§ Selected passage:

- Opening Delimiter -

Adversarial Learning of Portable Student Networks

Authors: Yunhe Wang, Chang Xu, Chao Xu, Dacheng Tao

AAAI 2018 | Conference PDF | Archive PDF | Plain Text | LLM Run Details

Reproducibility Variable Result LLM Response
Research Type Experimental Extensive experimental results on benchmark datasets demonstrate that the proposed method is capable of learning well-performed portable networks, which is superior to the state-of-the-art methods. In this section, we implement experiments to validate the effectiveness of the proposed portable networks learning method on three benchmark datasets, including MNIST, CIFAR-10, and CIFAR-100.
Researcher Affiliation Academia 1Key Laboratory of Machine Perception (MOE), School of EECS, Peking University, China 2UBTECH Sydney AI Centre, SIT, FEIT, University of Sydney, Australia 3Cooperative Medianet Innovation Center, Peking University, China
Pseudocode Yes Algorithm 1 Learning portable DNNs by exploiting GAN.
Open Source Code No The paper does not provide any statement about making its source code publicly available or provide a link to a code repository.
Open Datasets Yes The MNIST dataset is a widely used dataset for conducting visual classification task with deep neural network... The CIFAR-10 dataset... The CIFAR-100 dataset...

- Closing Delimiter -

§ The data:
- Opening Delimiter -

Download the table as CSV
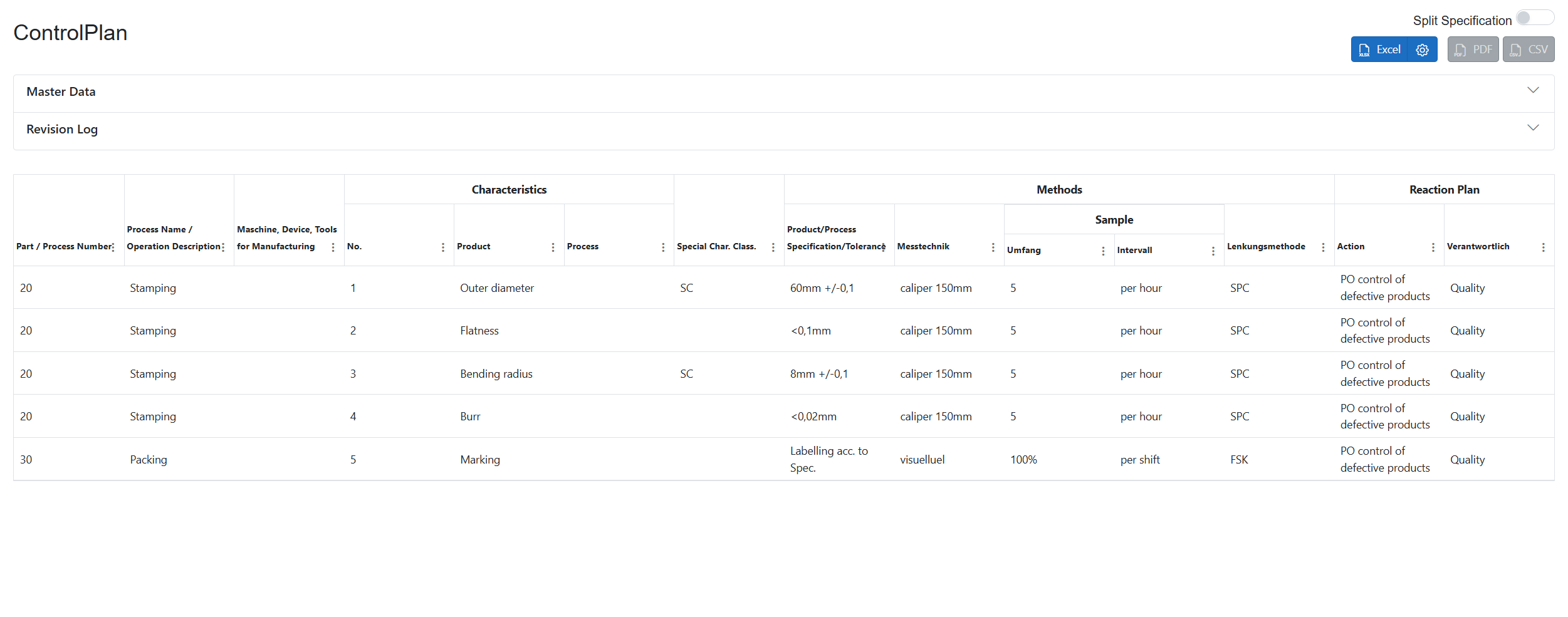This screenshot has width=1568, height=617. point(1528,49)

- Closing Delimiter -

§ Goal of the exercise:
Which three benchmark datasets does the summary of the portable student networks paper say the experiments use?

§ Task result:
MNIST, CIFAR-10, and CIFAR-100.